A new Pew Research Center poll finds no clear leader nationally in the presidential race between Vice President Kamala Harris and former president Donald Trump, amid “clear signs that Harris has energized Democratic voters.”
In Pew’s latest poll, 46% of registered voters support Harris, 45% support Trump, and 7% support Robert F. Kennedy Jr. — a shift from Pew’s July polling, when Trump held a 4-point edge over President Joe Biden.
Similarly sized majorities of both Harris supporters and Trump supporters now say they’re strong backers of their chosen candidate (64% of Trump supporters and 62% of Harris supporters say this). In July there was more of a gap: just 43% of Biden supporters said they supported their chosen candidate strongly, compared with 63% of Trump supporters.
The poll finds most of Harris’ gains coming at the expense of Kennedy.

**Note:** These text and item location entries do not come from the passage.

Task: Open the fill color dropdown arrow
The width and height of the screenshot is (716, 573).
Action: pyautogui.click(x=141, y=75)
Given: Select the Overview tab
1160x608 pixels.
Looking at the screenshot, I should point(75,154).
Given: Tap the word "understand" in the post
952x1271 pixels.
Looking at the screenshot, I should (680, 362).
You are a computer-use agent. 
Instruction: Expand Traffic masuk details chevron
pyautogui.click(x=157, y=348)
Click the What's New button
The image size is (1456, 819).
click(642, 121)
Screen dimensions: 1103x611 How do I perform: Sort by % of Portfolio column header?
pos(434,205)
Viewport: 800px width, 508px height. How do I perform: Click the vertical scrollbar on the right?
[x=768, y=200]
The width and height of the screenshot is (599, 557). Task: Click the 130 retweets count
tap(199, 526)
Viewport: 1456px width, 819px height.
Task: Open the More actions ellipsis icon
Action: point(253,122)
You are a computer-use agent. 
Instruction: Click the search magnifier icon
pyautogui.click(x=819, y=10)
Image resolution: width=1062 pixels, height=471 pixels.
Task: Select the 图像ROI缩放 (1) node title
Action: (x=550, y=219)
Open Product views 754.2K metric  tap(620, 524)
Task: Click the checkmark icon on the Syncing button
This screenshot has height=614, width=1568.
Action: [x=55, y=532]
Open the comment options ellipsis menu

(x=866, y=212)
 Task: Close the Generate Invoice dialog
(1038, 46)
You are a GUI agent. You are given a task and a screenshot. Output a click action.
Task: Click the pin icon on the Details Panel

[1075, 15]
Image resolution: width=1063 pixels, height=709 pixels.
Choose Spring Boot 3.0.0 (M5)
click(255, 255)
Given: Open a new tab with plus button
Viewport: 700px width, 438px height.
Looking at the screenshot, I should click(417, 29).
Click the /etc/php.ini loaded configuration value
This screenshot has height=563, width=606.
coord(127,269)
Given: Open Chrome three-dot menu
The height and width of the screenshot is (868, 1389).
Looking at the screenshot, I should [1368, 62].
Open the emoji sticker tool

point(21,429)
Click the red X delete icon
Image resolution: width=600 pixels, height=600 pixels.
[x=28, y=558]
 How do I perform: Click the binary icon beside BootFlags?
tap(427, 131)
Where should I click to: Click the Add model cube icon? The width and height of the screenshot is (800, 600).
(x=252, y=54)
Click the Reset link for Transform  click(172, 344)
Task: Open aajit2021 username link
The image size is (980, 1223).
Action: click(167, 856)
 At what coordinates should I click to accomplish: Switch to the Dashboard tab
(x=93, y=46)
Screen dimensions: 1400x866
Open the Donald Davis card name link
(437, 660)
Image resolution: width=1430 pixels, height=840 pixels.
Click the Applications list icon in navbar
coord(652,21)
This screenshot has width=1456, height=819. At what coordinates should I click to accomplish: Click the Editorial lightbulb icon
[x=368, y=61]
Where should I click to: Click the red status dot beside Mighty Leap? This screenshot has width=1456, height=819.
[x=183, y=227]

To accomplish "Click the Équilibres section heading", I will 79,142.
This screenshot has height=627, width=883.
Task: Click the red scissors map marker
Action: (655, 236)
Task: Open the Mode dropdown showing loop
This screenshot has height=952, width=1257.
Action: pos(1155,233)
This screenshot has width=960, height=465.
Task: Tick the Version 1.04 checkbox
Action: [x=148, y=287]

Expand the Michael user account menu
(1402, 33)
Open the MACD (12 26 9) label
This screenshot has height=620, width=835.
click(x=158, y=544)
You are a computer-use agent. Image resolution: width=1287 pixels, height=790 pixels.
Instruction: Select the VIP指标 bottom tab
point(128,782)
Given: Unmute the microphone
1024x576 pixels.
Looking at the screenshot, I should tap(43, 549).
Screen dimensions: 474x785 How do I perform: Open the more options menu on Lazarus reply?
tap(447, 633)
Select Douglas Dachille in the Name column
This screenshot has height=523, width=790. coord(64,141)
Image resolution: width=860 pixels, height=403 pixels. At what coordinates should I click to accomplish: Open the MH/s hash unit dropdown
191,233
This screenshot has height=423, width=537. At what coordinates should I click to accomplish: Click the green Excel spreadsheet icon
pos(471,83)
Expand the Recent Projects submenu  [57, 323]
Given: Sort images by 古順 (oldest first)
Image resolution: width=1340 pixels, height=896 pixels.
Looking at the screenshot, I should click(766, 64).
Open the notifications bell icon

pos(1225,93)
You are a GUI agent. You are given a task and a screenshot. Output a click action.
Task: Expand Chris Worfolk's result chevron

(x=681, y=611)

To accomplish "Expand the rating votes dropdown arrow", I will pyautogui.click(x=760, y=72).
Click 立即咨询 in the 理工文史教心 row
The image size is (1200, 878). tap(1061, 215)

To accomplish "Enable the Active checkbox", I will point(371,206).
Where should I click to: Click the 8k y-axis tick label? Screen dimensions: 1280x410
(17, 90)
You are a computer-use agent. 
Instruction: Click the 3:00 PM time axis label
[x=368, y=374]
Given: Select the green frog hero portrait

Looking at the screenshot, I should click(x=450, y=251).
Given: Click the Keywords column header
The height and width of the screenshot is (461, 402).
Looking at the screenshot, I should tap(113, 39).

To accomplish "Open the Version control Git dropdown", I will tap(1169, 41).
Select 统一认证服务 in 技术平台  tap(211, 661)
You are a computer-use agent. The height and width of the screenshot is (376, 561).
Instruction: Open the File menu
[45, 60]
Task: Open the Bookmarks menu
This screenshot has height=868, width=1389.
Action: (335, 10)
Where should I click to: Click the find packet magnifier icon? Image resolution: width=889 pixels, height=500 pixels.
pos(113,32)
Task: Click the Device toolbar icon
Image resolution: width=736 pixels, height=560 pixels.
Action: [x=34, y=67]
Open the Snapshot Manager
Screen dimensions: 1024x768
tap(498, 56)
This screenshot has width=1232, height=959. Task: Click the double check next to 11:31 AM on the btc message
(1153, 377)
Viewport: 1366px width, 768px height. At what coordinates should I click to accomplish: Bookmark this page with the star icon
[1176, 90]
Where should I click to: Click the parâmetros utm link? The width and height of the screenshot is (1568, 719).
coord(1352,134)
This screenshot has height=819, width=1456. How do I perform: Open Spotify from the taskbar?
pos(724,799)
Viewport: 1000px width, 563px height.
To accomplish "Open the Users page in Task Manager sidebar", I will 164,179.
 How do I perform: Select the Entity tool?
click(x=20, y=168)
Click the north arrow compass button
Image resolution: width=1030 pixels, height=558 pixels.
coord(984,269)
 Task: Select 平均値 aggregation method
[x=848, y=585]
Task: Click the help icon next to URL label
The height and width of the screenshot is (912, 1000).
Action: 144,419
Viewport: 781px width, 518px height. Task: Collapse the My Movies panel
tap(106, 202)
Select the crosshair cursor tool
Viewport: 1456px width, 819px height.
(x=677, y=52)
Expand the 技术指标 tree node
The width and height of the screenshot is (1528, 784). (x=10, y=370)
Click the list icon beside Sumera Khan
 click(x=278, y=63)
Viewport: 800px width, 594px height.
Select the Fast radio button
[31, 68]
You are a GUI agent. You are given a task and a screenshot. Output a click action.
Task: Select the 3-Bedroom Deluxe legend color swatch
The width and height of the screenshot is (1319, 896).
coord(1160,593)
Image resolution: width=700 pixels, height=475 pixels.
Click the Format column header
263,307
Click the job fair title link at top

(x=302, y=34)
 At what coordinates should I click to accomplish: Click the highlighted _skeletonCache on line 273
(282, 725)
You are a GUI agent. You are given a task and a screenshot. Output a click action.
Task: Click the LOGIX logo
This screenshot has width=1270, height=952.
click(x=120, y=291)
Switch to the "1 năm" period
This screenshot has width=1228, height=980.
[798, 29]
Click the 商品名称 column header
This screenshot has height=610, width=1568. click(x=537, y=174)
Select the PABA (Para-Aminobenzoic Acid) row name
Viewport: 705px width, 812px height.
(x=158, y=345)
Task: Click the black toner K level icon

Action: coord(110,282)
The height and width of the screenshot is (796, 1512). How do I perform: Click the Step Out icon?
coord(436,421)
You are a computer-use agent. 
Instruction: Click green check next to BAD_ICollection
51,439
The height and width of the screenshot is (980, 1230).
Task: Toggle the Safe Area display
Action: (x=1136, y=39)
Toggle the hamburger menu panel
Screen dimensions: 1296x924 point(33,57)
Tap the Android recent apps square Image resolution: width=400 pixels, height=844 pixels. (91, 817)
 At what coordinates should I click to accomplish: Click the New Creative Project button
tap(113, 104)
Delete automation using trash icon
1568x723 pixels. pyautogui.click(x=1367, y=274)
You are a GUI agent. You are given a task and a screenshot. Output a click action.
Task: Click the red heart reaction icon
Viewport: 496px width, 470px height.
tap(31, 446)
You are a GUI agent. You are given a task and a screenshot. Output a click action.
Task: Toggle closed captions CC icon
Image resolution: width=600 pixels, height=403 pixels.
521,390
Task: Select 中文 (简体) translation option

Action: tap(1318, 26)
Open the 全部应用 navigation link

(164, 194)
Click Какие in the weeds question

The vast majority of Biden’s former supporters now support Harris (97%) and Trump also has retained most of his July supporters (95%). But just 39% of voters who supported Kennedy in July still say they’re backing him, Pew finds, with 39% now backing Harris, and 20% now backing Trump. The poll did not test a head-to-head version of the race without Kennedy included.
Pew finds that Harris has improved on Biden’s performance with voters in a number of key subgroups, with Trump’s support remaining largely stable since July:
- 49% of female voters support her, with 42% backing Trump (in July, 40% backed Biden and 40% Trump)
- 77% of Black voters support her, with 13% backing Trump (in July, 64% backed Biden and 13% Trump); Kennedy’s support among Black voters dropped from 21% in July to 7% now
- 57% of voters younger than 30 support her, with 29% backing Trump (in July, 48% backed Biden and 28% Trump)
The Pew Research Center poll surveyed 7,569 registered voters on Aug. 5-11, using a nationally representative online panel. Results from the full sample have a margin of sampling error of +/- 1.4 percentage points.